• Task instructions
At the line with "Screen dimensions: 1568x703", start transcribing; stop after the last line of the data below. Keep it exact and leave pictures out.

Pixel coordinate grounding data
Content starts

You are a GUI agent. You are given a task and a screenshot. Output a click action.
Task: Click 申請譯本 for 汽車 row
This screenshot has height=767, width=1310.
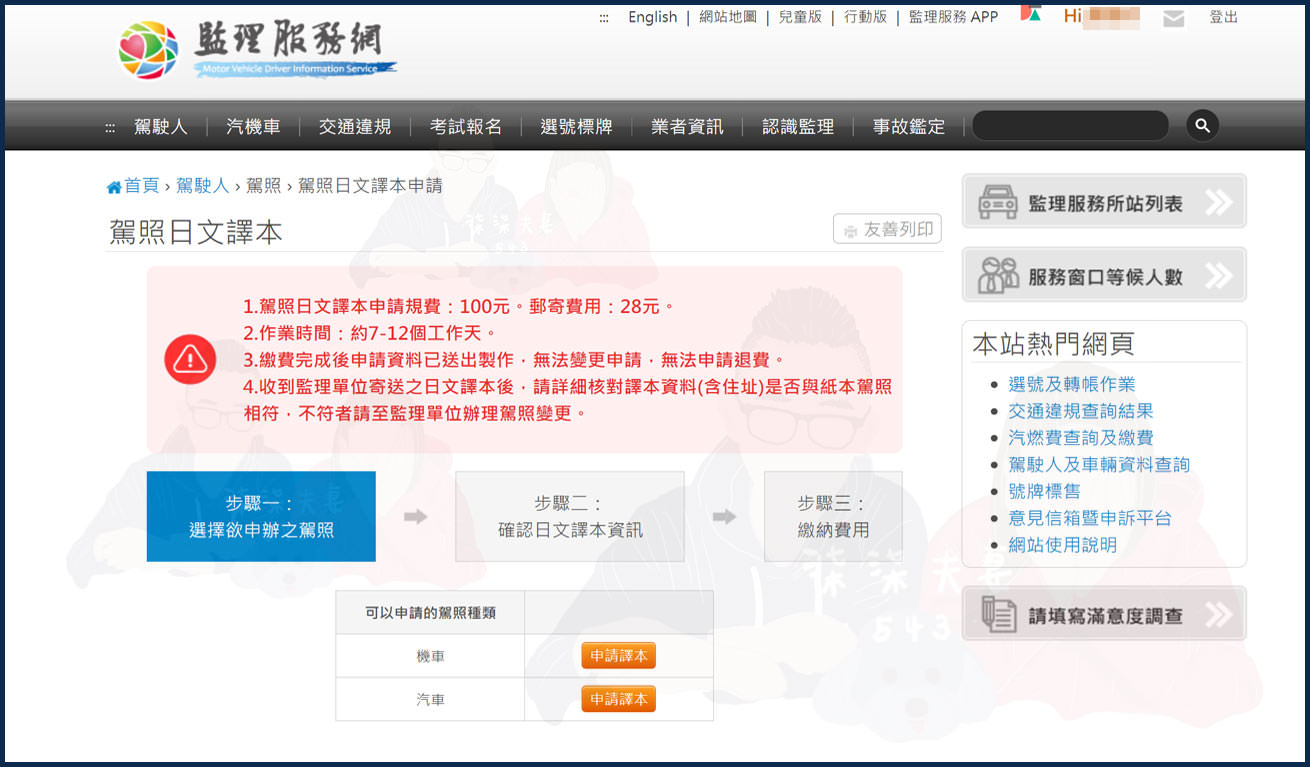(618, 699)
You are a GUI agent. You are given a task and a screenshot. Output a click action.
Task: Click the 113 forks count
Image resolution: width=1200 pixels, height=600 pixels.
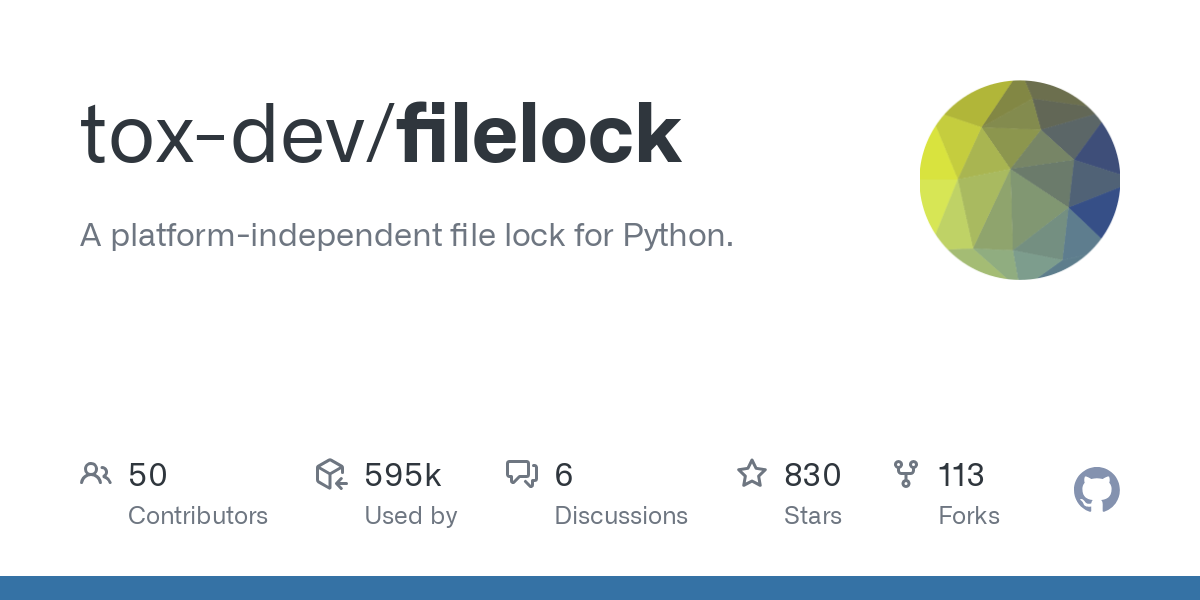pyautogui.click(x=961, y=475)
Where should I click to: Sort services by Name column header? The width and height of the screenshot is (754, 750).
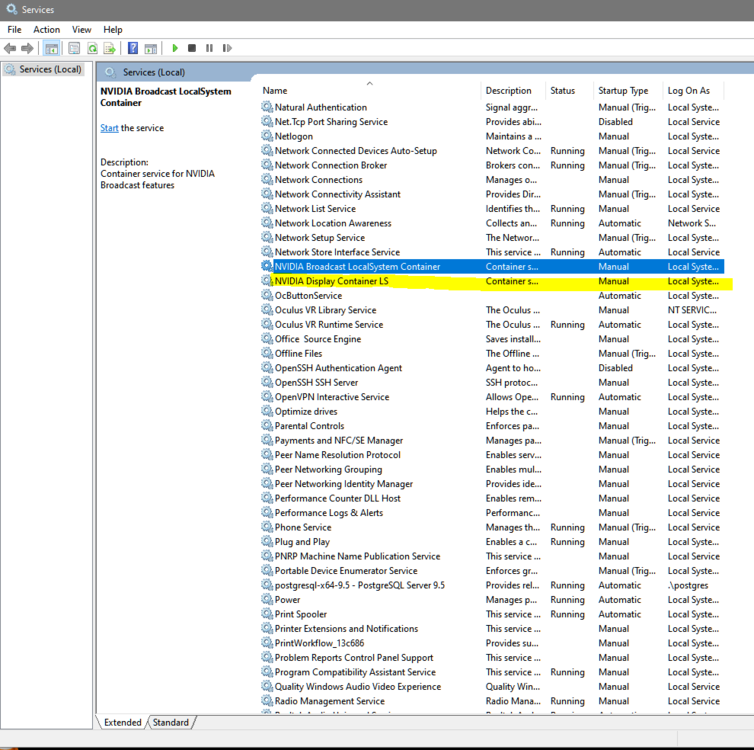tap(275, 91)

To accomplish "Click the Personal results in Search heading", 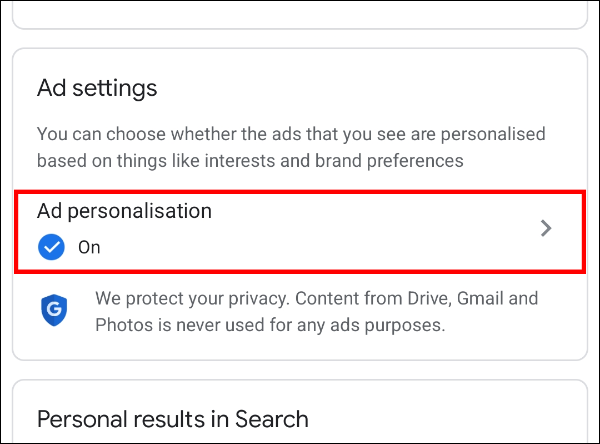I will pyautogui.click(x=173, y=419).
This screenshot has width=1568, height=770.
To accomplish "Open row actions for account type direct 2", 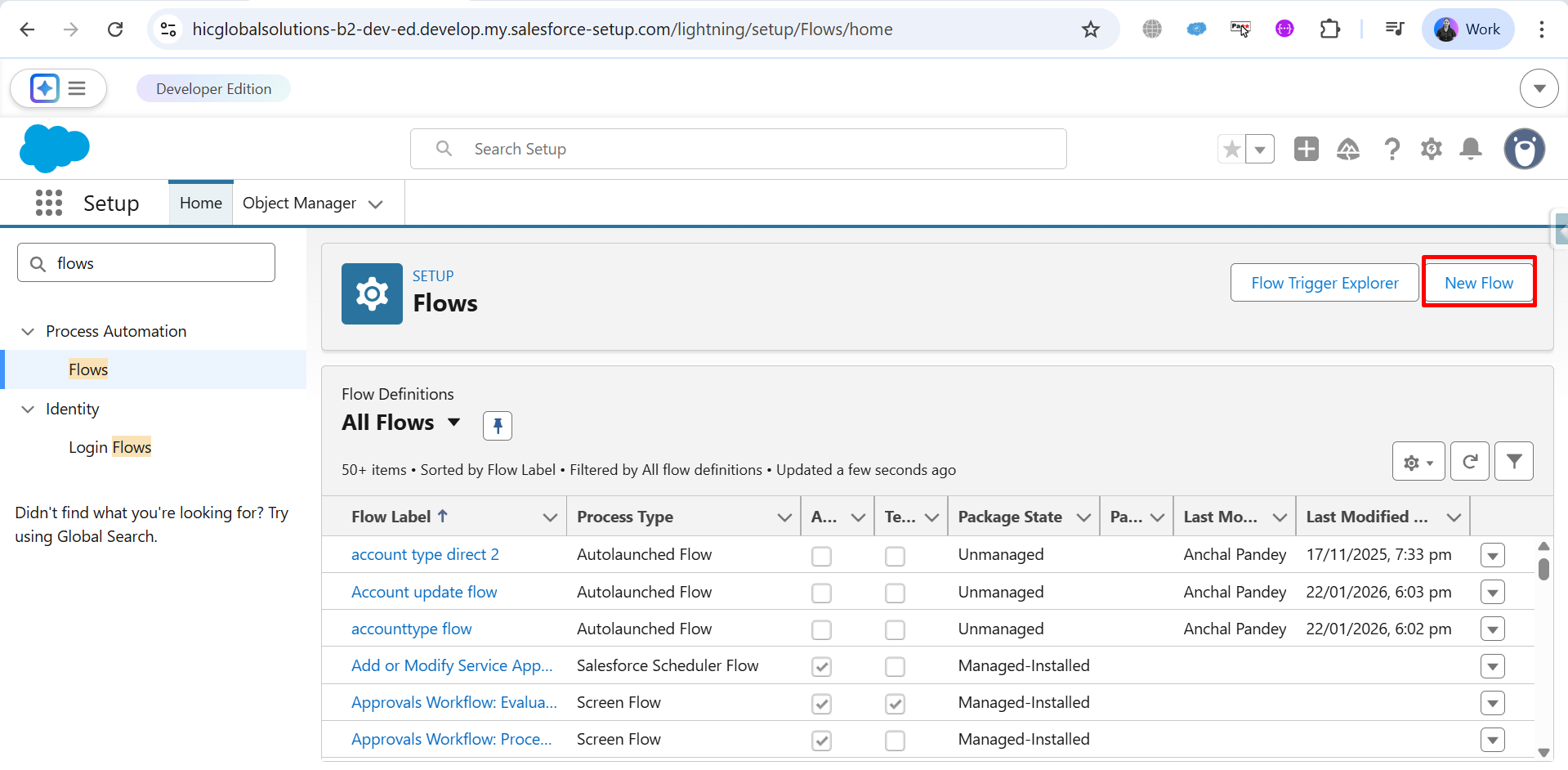I will (1492, 556).
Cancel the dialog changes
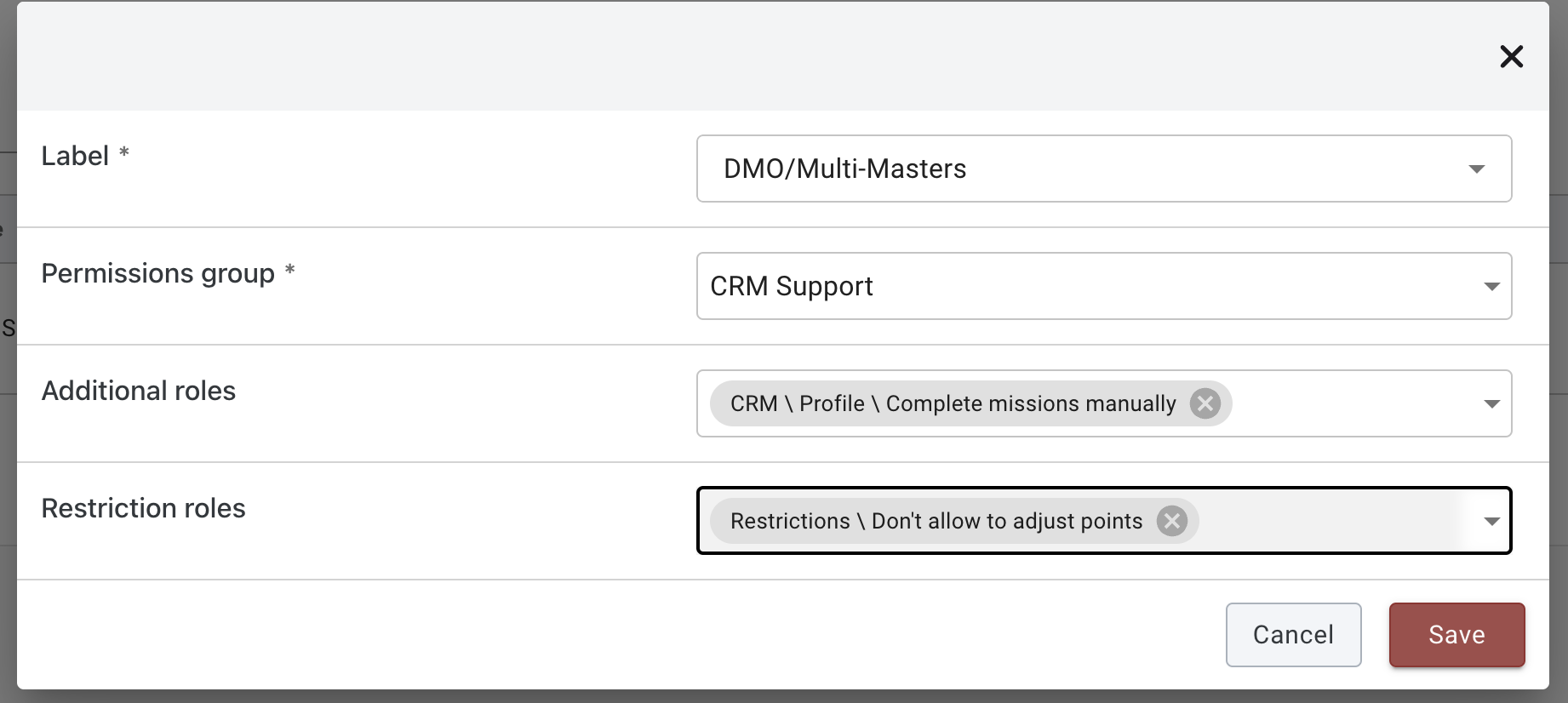 [1293, 635]
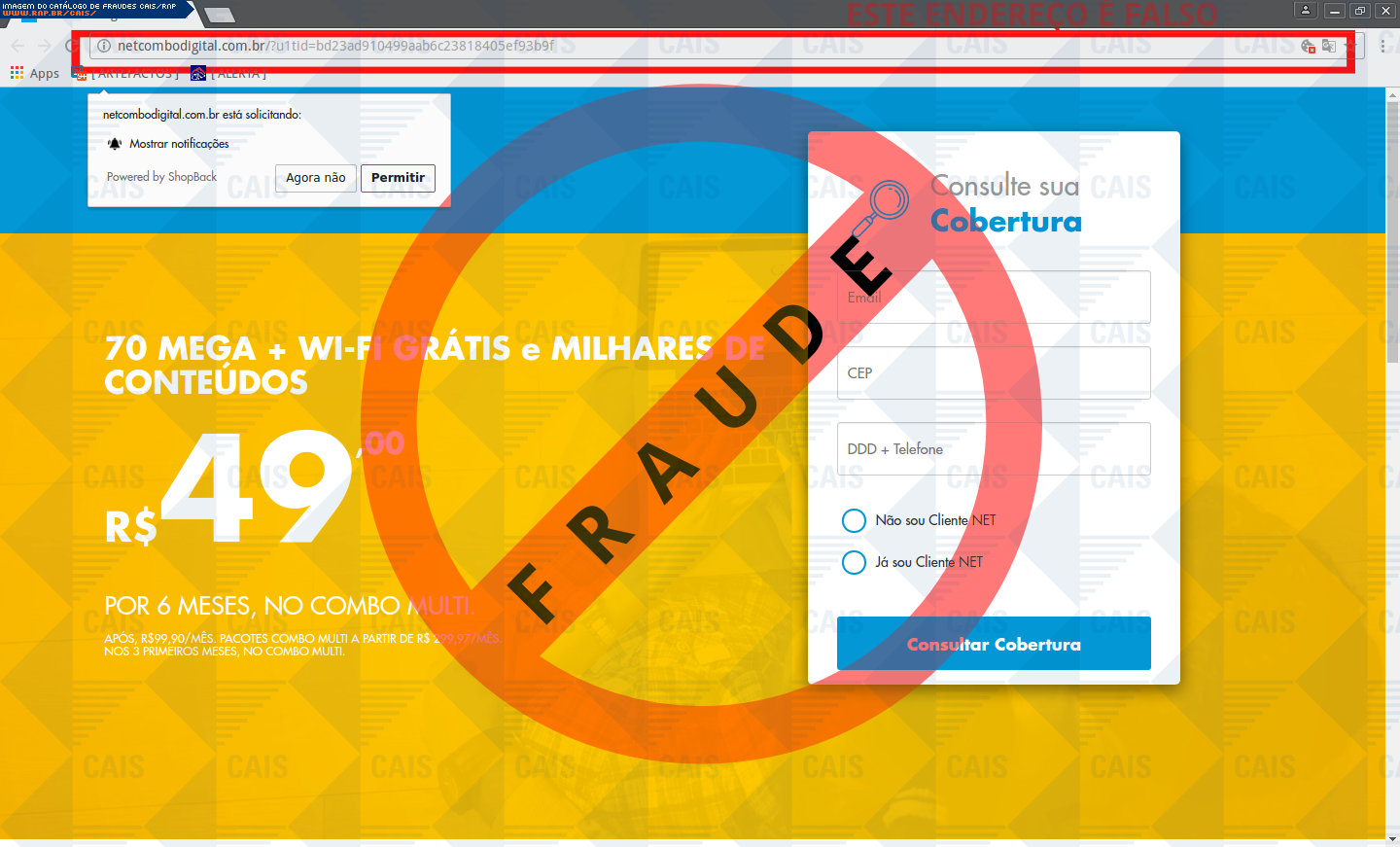The image size is (1400, 847).
Task: Open the Apps grid shortcut
Action: (35, 73)
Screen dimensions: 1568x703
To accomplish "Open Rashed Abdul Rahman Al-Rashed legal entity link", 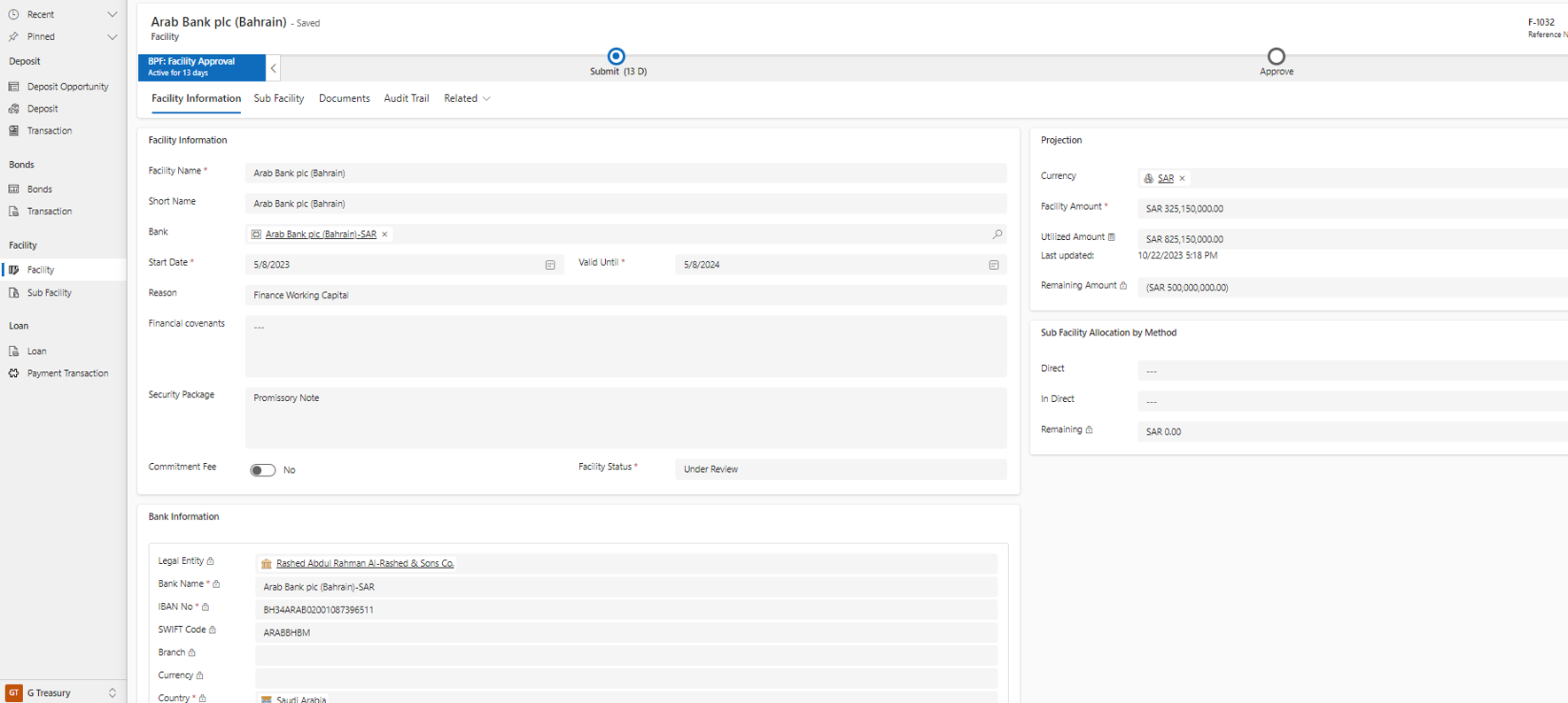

Content ends

• Solution to this problem
Screen dimensions: 1568x703
To accomplish "Open Rashed Abdul Rahman Al-Rashed legal entity link", 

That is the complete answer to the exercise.